Spis treści numeru 1/2019

Upadek

Dnieje. Powoli, jak to jesienią. Na parapecie w kuchni hałasują wróble, a w radiu buczy nowa sezonowa gwiazda polskiej piosenki. Zwlekam się z tapczanu, wyłączam radio i idę do kuchni. Wysypuję na parapet garść jęczmiennej kaszy, potem siadam na taborecie i przez kilka minut obserwuję rozświergotane stadko. Najpierw, oczywiście, najada się wróbla starszyzna. Dopiero gdy odfruwa, pojawia się młodzież z wiosennego i letniego lęgu. Dorzucam trochę gotowanych ziemniaków, wykładam kromkę rozmoczonego chleba. Szybko pojawia się sroka i kilka kawek, ptasi drobiazg odfruwa na bezlistny już klon, a ja przenoszę się do łazienki.
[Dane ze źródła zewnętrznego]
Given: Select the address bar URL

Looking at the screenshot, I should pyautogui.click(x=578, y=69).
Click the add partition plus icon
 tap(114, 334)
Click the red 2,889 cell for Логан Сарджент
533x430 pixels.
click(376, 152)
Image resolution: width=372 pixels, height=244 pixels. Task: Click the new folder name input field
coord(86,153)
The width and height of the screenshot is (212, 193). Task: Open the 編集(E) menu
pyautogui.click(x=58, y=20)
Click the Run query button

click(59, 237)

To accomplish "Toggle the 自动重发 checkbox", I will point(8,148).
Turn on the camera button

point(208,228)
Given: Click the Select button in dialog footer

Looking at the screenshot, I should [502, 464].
Z lustra spogląda na mnie wyblakłymi niebieskimi oczami stary, zmęczony facet. Zaskoczony widokiem przez chwilę zastanawiam się, kim jest i skąd się wziął w moim mieszkaniu. Bo przecież to nie mogę być ja; wczoraj wyglądałem na zdrowego energicznego człowieka.
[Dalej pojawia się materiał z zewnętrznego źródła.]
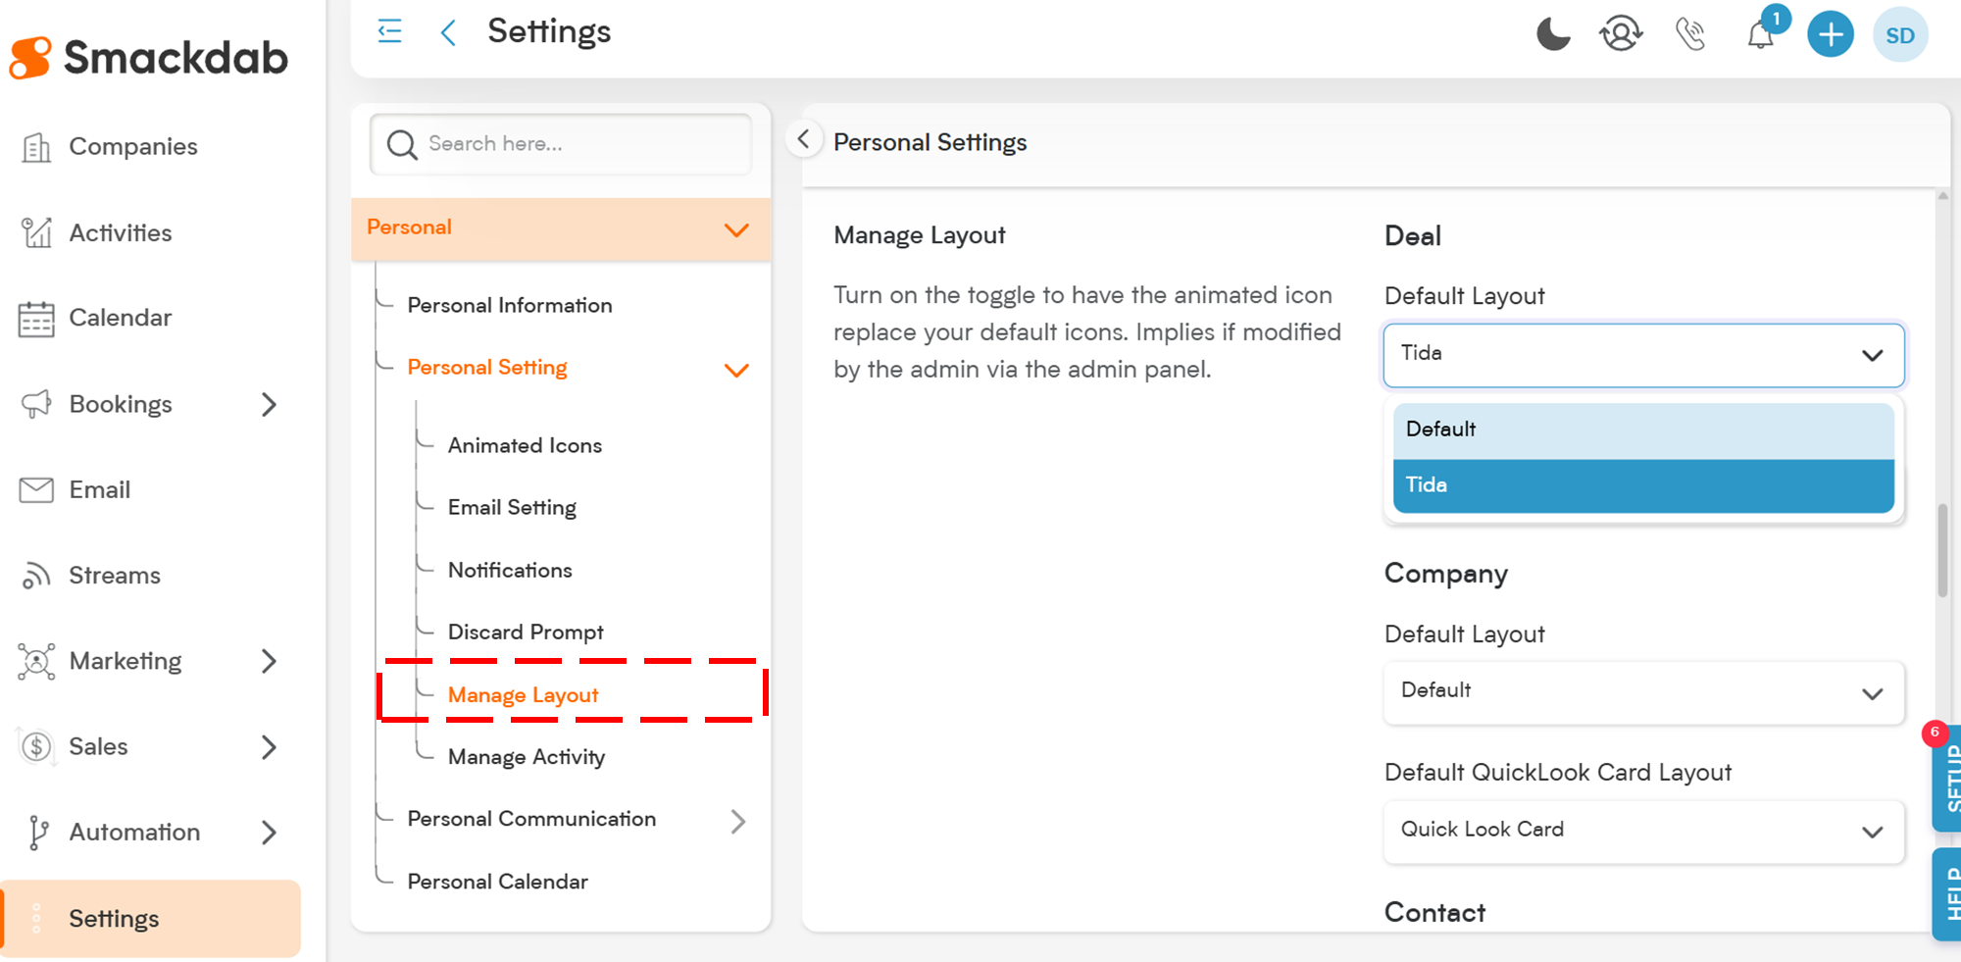Open the Company Default Layout dropdown
1961x962 pixels.
tap(1642, 691)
Wychodzę z mieszkania po dziewiątej. Do Stokrotki mam niedaleko, najwyżej trzysta metrów. Wrzucam do koszyka mleko, dziesięć bułeczek, dwa kartony pomarańczowego soku, dwie butelki nałęczowianki, wałek krakowskiej kiełbasy, paczkę parówek, musztardę, w stoisku z alkoholem proszę o dużą butelkę żubrówki. W kasie każę doliczyć jeszcze karton marlboro, mentosy i miętową gumę do żucia.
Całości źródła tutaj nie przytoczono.